What is K nearest neighbor used for?

KNN can be used for both classification and regression predictive problems. However, it is more widely used in classification problems in the industry. k-NN is often used in search applications where you are looking for “similar” items; that is when your task is some form of “find items similar to this one”. We use k-NN when we have fewer than 20 features (attributes) per instance, typically normalized or we have a lot of training data.

What is KNN?

KNN is a non-parametric, lazy learning algorithm; i.e. it does not make any assumptions on the underlying data and also there is no explicit training phase or it is very minimal.

k-NN is all about finding the next data point(s) which is at the minimum distance from the current data point and to club all into one class.

k is the max value of data point(s) that can be clubbed under a given class.

To find the distance we use employ various algorithms like Euclidean Distance, Hamming Distance, Manhattan Distance, Minkowski Distance, etc.

For example, 1-NN means that we have to generate a model that will have classes based on the data point which is at the least distance. Similarily, 2-NN means that we have to generate a model that will have classes based on the 2 data points with the least distances.

The algorithm of k-NN or K-Nearest Neighbors is:

Computes the distance between the new data point with every training example.
For computing, distance measures such as Euclidean distance, Hamming distance or Manhattan distance will be used.
The model picks K entries in the database which are closest to the new data point.
Then it does the majority vote i.e the most common class/label among those K entries will be the class of the new data point.

Steps involved in the processing and generating a model

Decide on your similarity or distance metric.
Split the original labeled dataset into training and test data.
Pick an evaluation metric.
Decide upon the value of k. Here k refers to the number of closest neighbors we will consider while doing the majority voting of target labels.
Run k-NN a few times, changing k and checking the evaluation measure.
In each iteration, k neighbors vote, majority vote wins and becomes the ultimate prediction
Optimize k by picking the one with the best evaluation measure.
Once you’ve chosen k, use the same training set and now create a new test set with the people’s wages and incomes that you have no labels for, and want to predict.

Steps involved in selecting the value for K

Determined experimentally
Start with k=1 and use a test set to validate the error rate of the classifier
Repeat with k=k+2
Choose the value of k for which the error rate is minimum
Note: k should be an odd number to avoid ties

1-NN

3-NN

7-NN

KNN vs K-Means Clustering

	k-NN	k-Means
Types	Supervised	Unsupervised
What is K?	Number of closest neighbors to look at	Number of centroids
Calculation of prediction error possible	Yes	No
Optimization is done using what?	Cross-validation and confusion matrix	Elbow method and the silhouette method
Algorithm convergences	When all observations classified at the desired accuracy	When cluster membership doesn't change anymore
Complexity	Training: O(Dimensions/Features) Test: O (Number of Observations)	O (Number of points * Number of Clusters * Number of iterations * number of attributes)

Curse of Dimensionality

Imagine instances described by 20 features (attributes) but only 3 are relevant to the target function.

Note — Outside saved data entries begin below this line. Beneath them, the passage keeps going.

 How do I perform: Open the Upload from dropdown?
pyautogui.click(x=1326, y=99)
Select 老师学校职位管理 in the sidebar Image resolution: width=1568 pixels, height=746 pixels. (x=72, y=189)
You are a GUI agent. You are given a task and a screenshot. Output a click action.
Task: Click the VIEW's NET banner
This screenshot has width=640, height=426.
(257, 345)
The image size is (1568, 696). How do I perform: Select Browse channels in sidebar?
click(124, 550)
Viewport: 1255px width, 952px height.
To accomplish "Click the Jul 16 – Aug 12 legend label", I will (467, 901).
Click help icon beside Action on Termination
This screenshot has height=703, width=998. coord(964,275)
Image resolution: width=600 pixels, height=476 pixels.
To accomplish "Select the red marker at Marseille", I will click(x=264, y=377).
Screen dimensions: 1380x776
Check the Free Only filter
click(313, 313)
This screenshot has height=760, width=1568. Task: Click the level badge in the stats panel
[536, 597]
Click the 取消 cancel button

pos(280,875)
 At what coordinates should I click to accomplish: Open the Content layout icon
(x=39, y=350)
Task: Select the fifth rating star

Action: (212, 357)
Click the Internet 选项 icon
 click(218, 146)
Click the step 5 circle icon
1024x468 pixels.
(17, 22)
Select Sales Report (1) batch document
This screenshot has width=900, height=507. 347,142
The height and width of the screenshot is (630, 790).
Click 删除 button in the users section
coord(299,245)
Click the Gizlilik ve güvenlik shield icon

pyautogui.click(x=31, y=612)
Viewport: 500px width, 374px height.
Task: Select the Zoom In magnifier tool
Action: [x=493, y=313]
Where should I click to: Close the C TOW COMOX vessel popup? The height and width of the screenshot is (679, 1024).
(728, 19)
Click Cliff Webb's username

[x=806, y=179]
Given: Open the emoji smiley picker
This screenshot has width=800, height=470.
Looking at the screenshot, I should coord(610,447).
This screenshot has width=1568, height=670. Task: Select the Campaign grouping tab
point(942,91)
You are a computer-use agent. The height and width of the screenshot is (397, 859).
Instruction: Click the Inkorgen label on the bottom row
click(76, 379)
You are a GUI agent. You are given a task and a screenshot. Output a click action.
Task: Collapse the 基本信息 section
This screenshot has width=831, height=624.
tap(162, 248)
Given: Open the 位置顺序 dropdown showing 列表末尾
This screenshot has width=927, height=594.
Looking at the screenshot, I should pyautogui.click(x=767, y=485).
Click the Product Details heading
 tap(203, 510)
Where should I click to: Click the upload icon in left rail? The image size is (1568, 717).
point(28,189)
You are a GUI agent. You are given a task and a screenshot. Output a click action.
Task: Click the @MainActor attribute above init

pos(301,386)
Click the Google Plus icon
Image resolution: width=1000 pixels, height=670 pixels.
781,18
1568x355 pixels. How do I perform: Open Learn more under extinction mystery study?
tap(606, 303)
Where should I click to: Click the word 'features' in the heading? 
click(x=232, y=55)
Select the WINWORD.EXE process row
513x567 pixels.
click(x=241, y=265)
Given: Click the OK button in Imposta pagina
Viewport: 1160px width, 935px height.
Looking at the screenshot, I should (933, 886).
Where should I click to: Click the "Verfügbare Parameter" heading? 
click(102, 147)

Curse of dimensionality means that nearest neighbor can be easily misled when instance space is high-dimensional and is dominated by a large number of irrelevant features.

A solution to this can be

Stretch j-th axis by weight zj, where z1,…,zn chosen to minimize prediction error (weight different features differently)
Use cross-validation to automatically choose weights z1,…,zn
Note setting zj to zero eliminates this dimension altogether (feature subset selection)
PCA

Advantages/Features of KNN

K-NN is pretty intuitive and simple
The K-NN algorithm is easy to implement and very simple to understand. It reads through the whole dataset to classify the new data point and to find out K nearest neighbors.
K-NN has fewer assumptions
K-NN is a non-parametric algorithm which means there are fewer assumptions to be met to implement K-NN. Parametric models like linear regression have lots of assumptions to be met by data before it can be implemented which is not the case with K-NN.
No Training Step
K-NN does not explicitly build any model and simply tags the new data entry based learning from historical data, hence no training step is required.
It constantly evolves
The classifier immediately adapts as we collect new training data and respond quickly to changes in the input during real-time use.
Very easy to implement for the multi-class problem
K-NN adjusts to multi-class without any extra efforts as compared to other algorithms.
Can be used both for Classification and Regression
One of the biggest advantages of K-NN is that K-NN can be used both for classification and regression problems.
One Hyper Parameter
K-NN might take some time while selecting the first hyperparameter but after that rest of the parameters are aligned to it.
KNN stores the entire training dataset which it uses as its representation.
KNN does not learn any model.
KNN makes predictions just-in-time by calculating the similarity between an input sample and each training instance.
A variety of distance criteria to choose from the K-NN algorithm gives the user the flexibility to choose distance while building a K-NN model.
- Euclidean Distance
- Hamming Distance
- Manhattan Distance
- Minkowski Distance

Disadvantages/Shortcomings of KNN

K-NN is a slow algorithm
K-NN might be very easy to implement except for the fact that as the dataset grows efficiency/speed of algorithm declines very fast.
Curse of Dimensionality
KNN predicting efficiency decreases as the numbers of variables grow works.
K-NN needs homogeneous features
If you decide to build k-NN using a common distance, like Euclidean or Manhattan distances, it is completely necessary that features have the same scale, since absolute differences in features weight the same, i.e., a given distance in feature 1 must mean the same for feature 2.
An optimal number of neighbors
One of the biggest and most crucial issues with K-NN is to choose the optimal number of neighbors to be considered while classifying the new data entry.
Imbalanced data causes problems
k-NN doesn’t perform well on imbalanced data.
Outlier sensitivity
K-NN algorithm is very sensitive to outliers as it simply chose the neighbors based on distance criteria.
Missing Value treatment
K-NN inherently has no capability of dealing with missing value problems.

Assumptions of KNN

k-NN performs much better if all of the data have the same scale
k-NN works well with a small number of input variables (p) but struggles when the number of inputs is very large
k-NN makes no assumptions about the functional form of the problem is solved

Euclidean distance

Manhattan Distance

Chi-Square Distance

Correlation Distance

Hamming Distance

Minkowsky Distance

KNN using an example

Let us understand how k-NN really works. For that let's take a dummy dataset.

data = [
       [65.75, 112.99],
       [71.52, 136.49],
       [69.40, 153.03],
       [68.22, 142.34],
       [67.79, 144.30],
       [68.70, 123.30],
       [69.80, 141.49],
       [70.01, 136.46],
       [67.90, 112.37],
       [66.49, 127.45],
    ]

In the above example, the data is of the form [feature, target].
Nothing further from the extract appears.